The Journal of craniofacial surgery

Mandibular distraction osteogenesis with newly designed electromechanical distractor.

PMID 24914755


The purposes of this study were to design a fully automatic electromechanical distractor for continuous mandibular distraction osteogenesis and to investigate the efficacy of this newly developed distractor on sheep mandible model. Five sheep underwent unilateral mandibular osteotomy, and the mechanical component of electromechanical distractor was fixed on both sides of the osteotomy site using pins. After a 5-day latency period, the electromechanical distractor was activated at a rate of 0.30 mm per 8 hours using an electronic control unit. The bone was lengthened for 20 days without any intervention to the electromechanical distractor.
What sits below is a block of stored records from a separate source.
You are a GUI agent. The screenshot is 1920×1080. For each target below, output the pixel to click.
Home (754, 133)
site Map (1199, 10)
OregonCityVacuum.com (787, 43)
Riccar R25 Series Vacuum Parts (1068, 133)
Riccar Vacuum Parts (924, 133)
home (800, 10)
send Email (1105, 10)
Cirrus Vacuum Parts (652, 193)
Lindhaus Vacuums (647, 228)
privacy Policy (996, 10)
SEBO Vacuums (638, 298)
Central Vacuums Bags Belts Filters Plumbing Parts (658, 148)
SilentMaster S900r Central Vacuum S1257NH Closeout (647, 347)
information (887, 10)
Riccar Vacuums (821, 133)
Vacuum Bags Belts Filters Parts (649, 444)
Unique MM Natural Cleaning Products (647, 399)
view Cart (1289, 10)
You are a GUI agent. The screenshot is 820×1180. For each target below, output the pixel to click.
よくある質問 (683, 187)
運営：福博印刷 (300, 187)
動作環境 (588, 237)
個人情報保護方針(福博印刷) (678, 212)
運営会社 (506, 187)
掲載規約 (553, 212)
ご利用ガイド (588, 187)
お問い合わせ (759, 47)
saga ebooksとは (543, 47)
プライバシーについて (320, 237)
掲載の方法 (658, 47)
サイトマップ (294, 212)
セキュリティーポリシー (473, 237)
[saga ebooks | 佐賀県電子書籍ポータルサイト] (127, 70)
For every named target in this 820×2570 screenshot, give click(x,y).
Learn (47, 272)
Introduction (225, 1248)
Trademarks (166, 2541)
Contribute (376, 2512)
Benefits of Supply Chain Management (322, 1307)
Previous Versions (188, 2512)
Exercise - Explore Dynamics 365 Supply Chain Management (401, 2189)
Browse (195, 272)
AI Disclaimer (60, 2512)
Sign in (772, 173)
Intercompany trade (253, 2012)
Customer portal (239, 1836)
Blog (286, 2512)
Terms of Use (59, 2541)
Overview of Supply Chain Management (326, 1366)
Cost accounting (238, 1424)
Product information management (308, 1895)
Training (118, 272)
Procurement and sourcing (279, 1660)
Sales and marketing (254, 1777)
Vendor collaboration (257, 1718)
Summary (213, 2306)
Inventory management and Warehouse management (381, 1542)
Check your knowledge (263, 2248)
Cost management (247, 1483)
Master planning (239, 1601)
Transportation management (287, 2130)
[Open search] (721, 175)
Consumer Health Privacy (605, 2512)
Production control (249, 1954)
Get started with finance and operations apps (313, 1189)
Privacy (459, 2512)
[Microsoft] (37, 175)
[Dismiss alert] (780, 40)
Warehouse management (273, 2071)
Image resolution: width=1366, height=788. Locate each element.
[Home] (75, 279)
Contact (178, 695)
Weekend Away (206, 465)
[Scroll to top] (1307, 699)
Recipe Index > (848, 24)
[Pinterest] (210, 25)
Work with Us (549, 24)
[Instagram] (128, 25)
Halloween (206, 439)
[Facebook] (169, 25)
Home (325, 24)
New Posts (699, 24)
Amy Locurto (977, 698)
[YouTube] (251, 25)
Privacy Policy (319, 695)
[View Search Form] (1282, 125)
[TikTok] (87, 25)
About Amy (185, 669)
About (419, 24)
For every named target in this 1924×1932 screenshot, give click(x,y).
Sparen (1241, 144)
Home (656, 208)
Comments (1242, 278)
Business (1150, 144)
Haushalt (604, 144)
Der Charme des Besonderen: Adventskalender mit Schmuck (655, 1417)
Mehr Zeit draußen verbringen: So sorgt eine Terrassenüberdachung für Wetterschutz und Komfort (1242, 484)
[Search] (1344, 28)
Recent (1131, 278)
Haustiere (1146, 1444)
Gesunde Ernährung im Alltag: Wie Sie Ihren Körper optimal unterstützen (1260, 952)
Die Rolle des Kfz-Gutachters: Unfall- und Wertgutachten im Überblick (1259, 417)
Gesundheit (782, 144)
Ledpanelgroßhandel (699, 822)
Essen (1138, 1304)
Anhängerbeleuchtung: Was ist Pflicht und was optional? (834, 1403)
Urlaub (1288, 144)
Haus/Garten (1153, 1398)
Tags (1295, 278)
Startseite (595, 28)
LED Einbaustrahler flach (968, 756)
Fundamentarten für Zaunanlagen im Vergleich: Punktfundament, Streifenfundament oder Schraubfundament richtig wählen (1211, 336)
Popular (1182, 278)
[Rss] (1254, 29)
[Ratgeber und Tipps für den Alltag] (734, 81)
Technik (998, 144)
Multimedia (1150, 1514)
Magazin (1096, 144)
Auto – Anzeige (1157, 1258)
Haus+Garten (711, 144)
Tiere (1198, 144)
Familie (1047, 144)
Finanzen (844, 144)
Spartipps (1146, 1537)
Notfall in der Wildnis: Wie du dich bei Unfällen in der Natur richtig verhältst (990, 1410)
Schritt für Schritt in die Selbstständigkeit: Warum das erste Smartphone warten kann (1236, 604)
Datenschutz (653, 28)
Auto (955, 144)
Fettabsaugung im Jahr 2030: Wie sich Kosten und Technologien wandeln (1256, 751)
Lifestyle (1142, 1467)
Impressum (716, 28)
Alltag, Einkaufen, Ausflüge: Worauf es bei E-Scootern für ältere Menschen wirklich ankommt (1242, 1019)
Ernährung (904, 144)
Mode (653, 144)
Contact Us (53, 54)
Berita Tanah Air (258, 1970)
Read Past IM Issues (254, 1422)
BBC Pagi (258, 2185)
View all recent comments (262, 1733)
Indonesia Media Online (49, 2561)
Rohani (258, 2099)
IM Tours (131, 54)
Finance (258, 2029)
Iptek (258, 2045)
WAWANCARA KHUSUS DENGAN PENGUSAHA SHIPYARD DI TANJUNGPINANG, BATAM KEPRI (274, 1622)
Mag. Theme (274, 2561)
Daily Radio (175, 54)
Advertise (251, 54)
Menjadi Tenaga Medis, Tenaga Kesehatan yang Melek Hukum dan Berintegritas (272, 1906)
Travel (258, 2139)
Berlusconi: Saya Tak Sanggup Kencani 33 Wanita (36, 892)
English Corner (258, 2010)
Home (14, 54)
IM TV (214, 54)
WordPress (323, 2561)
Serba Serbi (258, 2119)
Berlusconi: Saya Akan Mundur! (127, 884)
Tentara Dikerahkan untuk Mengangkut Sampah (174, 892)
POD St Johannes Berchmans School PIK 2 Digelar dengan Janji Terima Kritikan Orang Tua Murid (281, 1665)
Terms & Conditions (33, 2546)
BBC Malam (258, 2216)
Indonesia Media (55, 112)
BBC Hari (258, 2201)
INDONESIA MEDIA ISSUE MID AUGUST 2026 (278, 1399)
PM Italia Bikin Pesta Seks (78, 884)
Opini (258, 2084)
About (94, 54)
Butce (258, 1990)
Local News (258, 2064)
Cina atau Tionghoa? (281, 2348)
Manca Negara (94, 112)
The animals were killed on the sixth week of the consolidation period, and 5 distracted mandibles were examined through macroscopic observation and computed tomography. Distracted bone length was measured through computed tomography on sagittal slices. The device was tolerated by the distraction process without complications in all animals. New callus formation was observed on the distraction gap. Radiologic evaluation showed new callus formation in the distraction gap. New callus length was found to be, in average, 18.28 mm. In this preliminary study, a newly designed electromechanical distractor was successfully used for mandible distraction, which mainly provided a continuous lengthening during activation period spontaneously without any intervention. We think that the clinical application of this electromechanic distractor may provide patient comfort during distraction. Moreover, electromechanical distractor has the potential for high-resolution movement capacity when compared with annual distraction. The promising results from this prototype are encouraging to further investigations for human applications.